Verschiedene Märkte im ganzen Land brachen zu unterschiedlichen Zeiten während des Hypotheken- und Immobiliencrashs, der Ende 2006 begann, zusammen. Auch die Märkte erholen sich im ganzen Land unterschiedlich schnell. Immobilien waren und sind in ihren Eigenschaften und Leistungen immer sehr lokal. Lokale Wirtschaftsbedingungen, großes Arbeitgeberwachstum oder Personalabbau und sogar staatliche Maßnahmen können sich dramatisch auf Immobilien in einem Gebiet auswirken.

Es stimmt, dass wir von so genannten „Experten“ und Immobilienmarktprofis erwarten, dass sie über Ressourcen und Informationen verfügen, die wir nicht haben. Allerdings hat keiner von ihnen eine Kristallkugel, und Volkswirtschaften und Märkte reagieren auf eine Vielzahl externer und lokaler Einflüsse, von globalen bis hin zu Mikroökonomien. Recherchieren Sie so viel wie möglich darüber, wer die REIT-Manager sind, welche Erfahrungen und Leistungen sie in der Vergangenheit gesammelt haben.

Private REITs

Private REITs, die um das Jahr 2000 in der Immobilieninvestmentszene erscheinen, bieten in der Regel höhere Dividenden als öffentliche Immobilienfonds. Bevor Sie sich diesen REITs zuwenden, kennen Sie die Nachteile und führen Sie Ihre Sorgfaltspflicht durch.
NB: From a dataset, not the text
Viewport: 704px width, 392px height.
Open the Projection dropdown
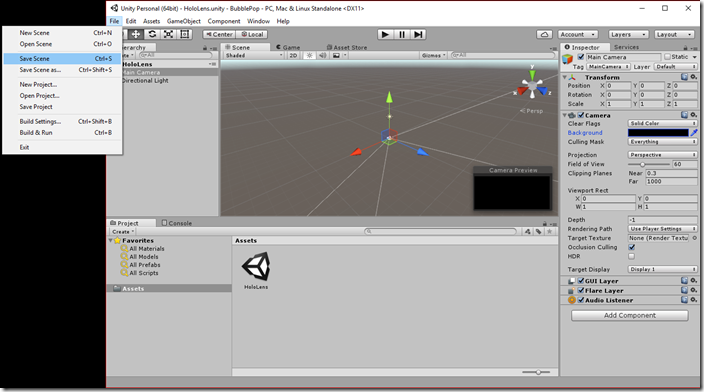[662, 154]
Fehlende LiquiditätGewöhnlich von privaten Finanzplanern angeboten, sind private REITs nicht annähernd so liquide wie Aktien von öffentlichen Immobilien-KAGs. Man kann nicht einfach seinen Broker anrufen und seine privaten REIT-Aktien verkaufen. Außerdem haben private REITs in der Regel einen höheren Anlagebedarf, so dass Kleinanleger in der Regel nicht teilnehmen können.
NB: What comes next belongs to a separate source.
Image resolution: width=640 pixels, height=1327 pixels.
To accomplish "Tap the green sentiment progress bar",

Höhere VerkaufsprovisionenPrivate REITs tragen in der Regel eine höhere Verkaufsprovision an den Verkäufer, so dass weniger Dollar in die Investition fliessen. Aus diesem Grund können Interessenkonflikte vorliegen, da Verkäufer wollen könnten, dass der REIT wächst, um ihre Gewinne zu steigern.
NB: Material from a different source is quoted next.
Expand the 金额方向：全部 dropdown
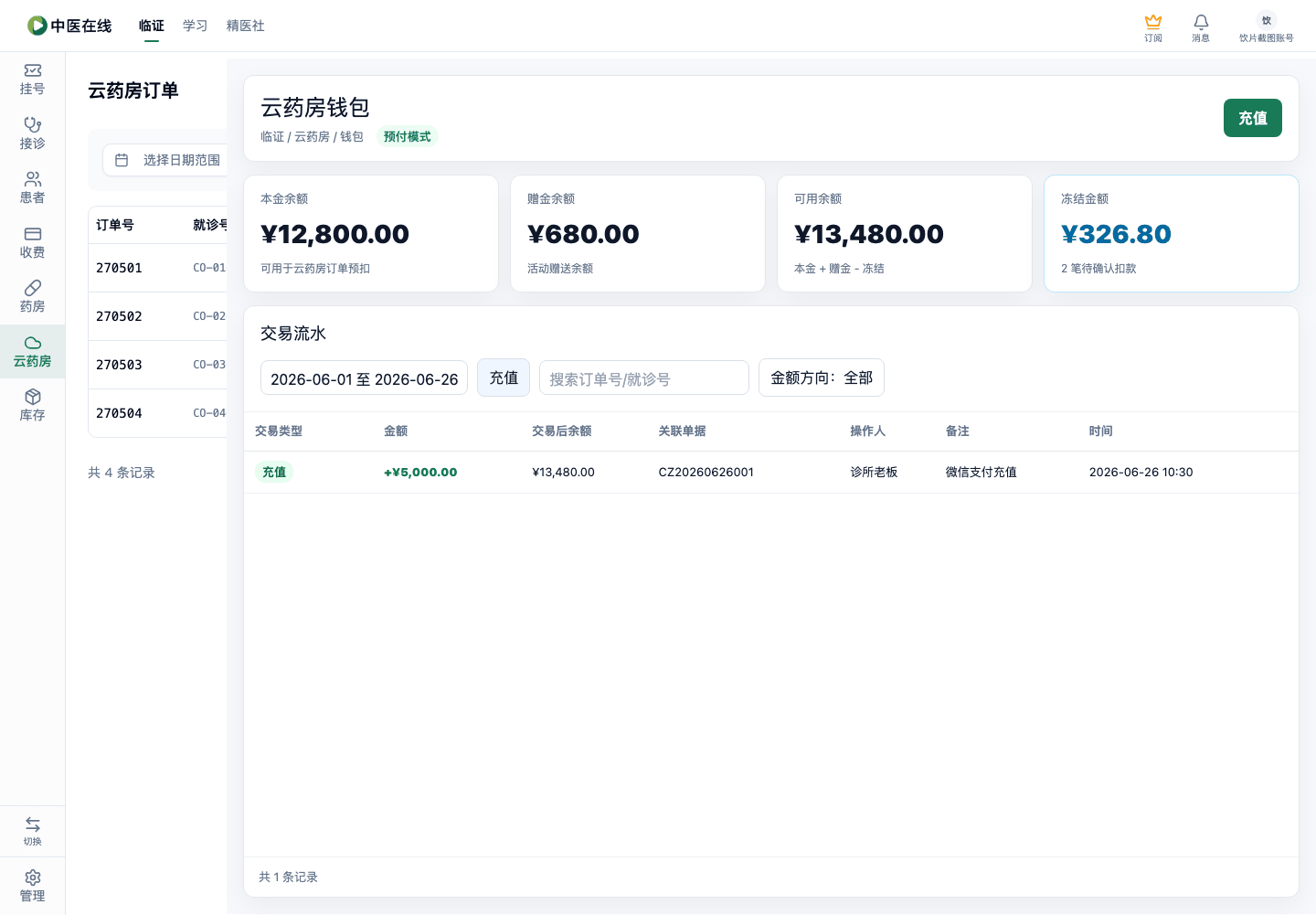(x=822, y=378)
Bevor Sie sich in einen privaten Immobilienfonds stürzen, sollten Sie sich den Prospekt und alle Aspekte der Verwaltung, der Dividendenausschüttung und der Kostenabrechnung genau ansehen. Kosten und Gebühren sind wichtige Treiber für Kauf- und Verkaufsentscheidungen, da sie den ROI erheblich unterstützen oder beeinträchtigen können. Im richtigen Private REIT können Sie gut abschneiden, aber das ist der Trick. Welche sind „richtig“? Da sie nicht sehr liquide sind, können Sie sich in einer Investition verfangen, wenn Sie aussteigen möchten. Manchmal ist es nicht mehr lange, aber man kann in dieser Zeit Geld verlieren, oder man muss billig verkaufen, um rauszukommen.